## PROBLEM STATEMENT
The records below must be returned exactly, with every picture left out.

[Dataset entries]
[Start of section]

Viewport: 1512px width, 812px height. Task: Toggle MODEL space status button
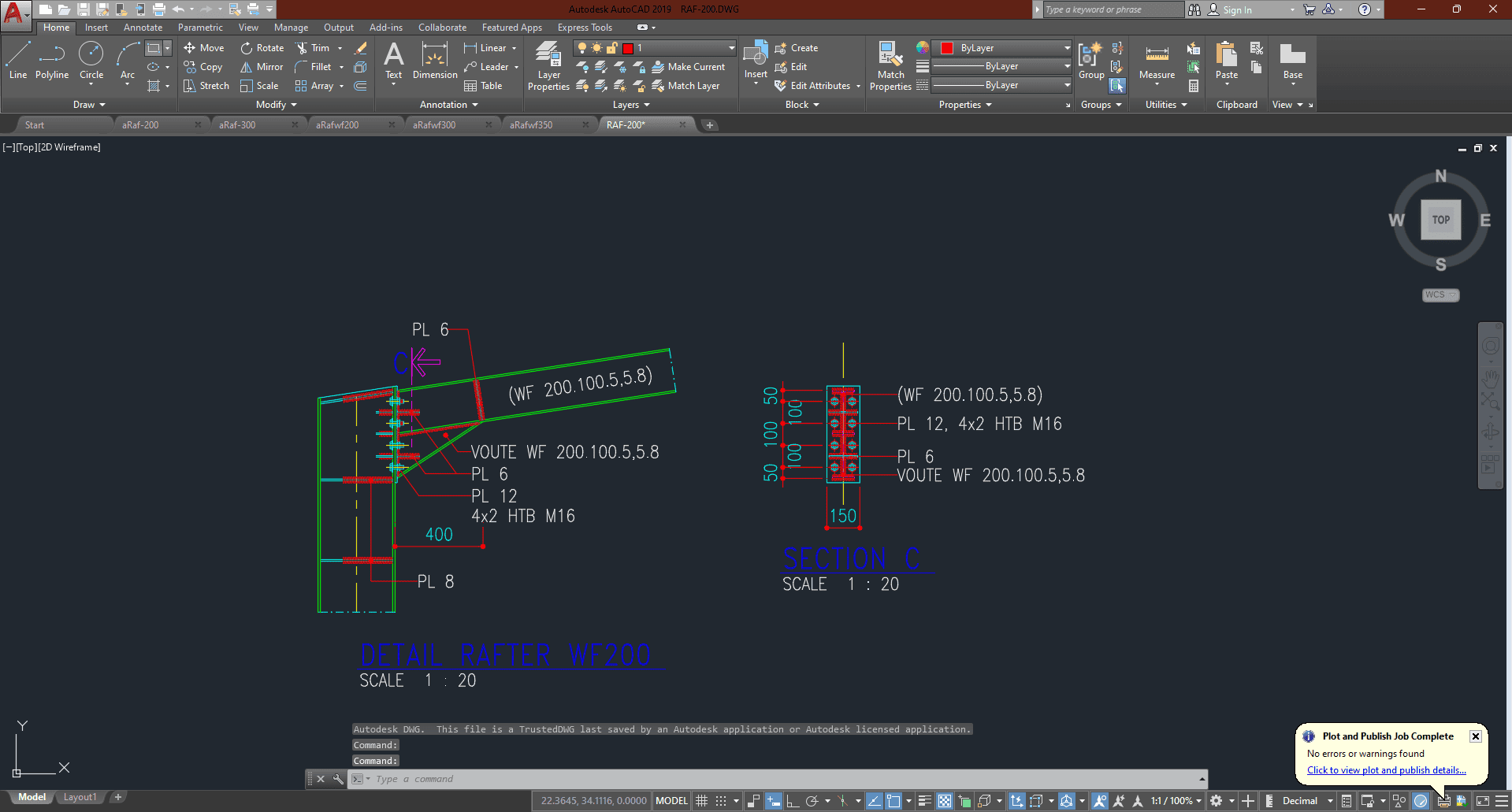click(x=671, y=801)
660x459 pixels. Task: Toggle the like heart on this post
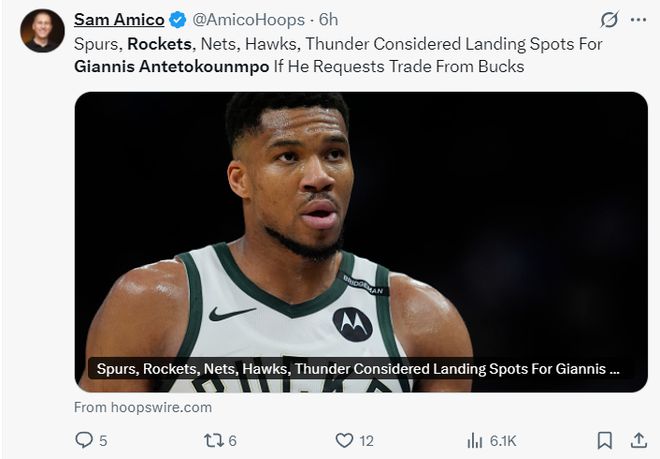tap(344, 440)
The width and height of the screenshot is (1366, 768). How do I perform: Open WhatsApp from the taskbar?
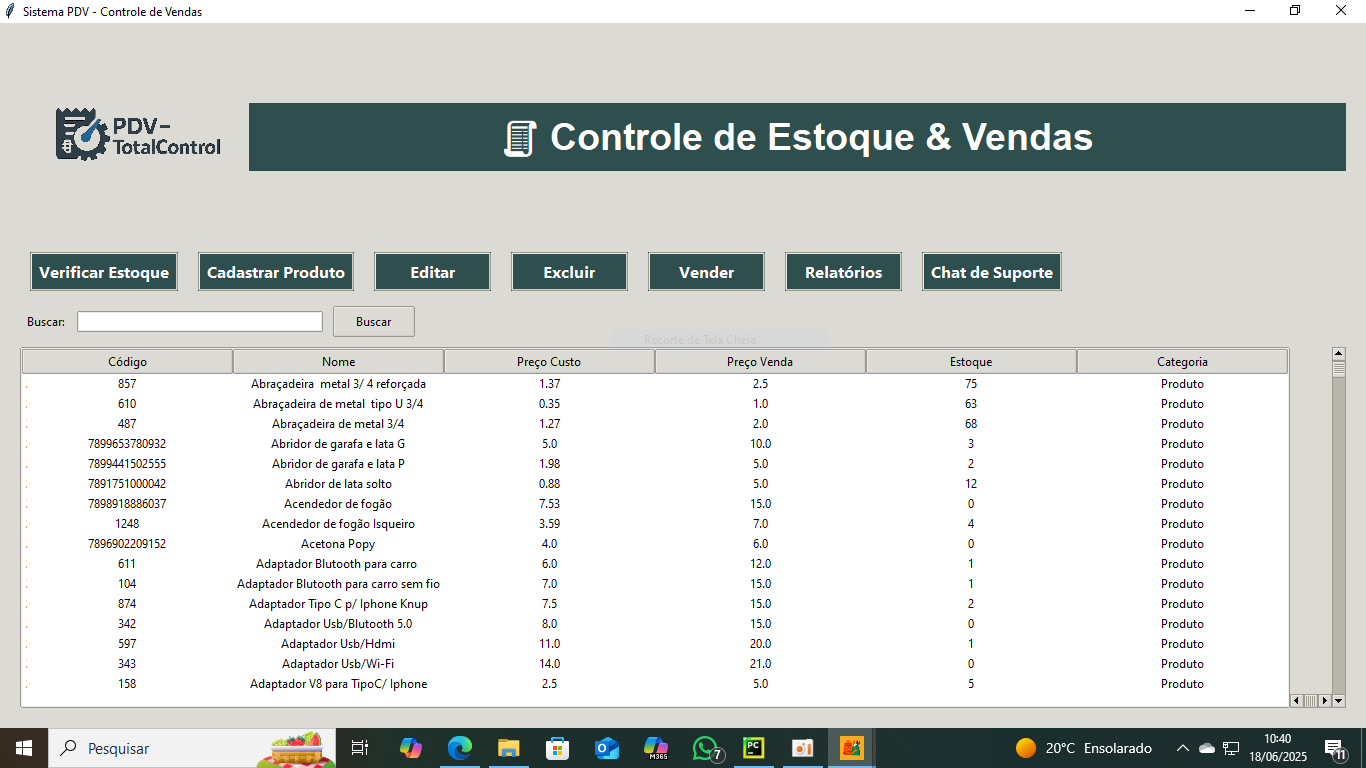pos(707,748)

[End of section]

## RESPONSE TO THIS EXERCISE
Viewport: 1512px width, 812px height. Task: Toggle MODEL space status button
click(x=671, y=801)
660x459 pixels. Task: Toggle the like heart on this post
tap(344, 440)
The width and height of the screenshot is (1366, 768). How do I perform: Open WhatsApp from the taskbar?
pos(707,748)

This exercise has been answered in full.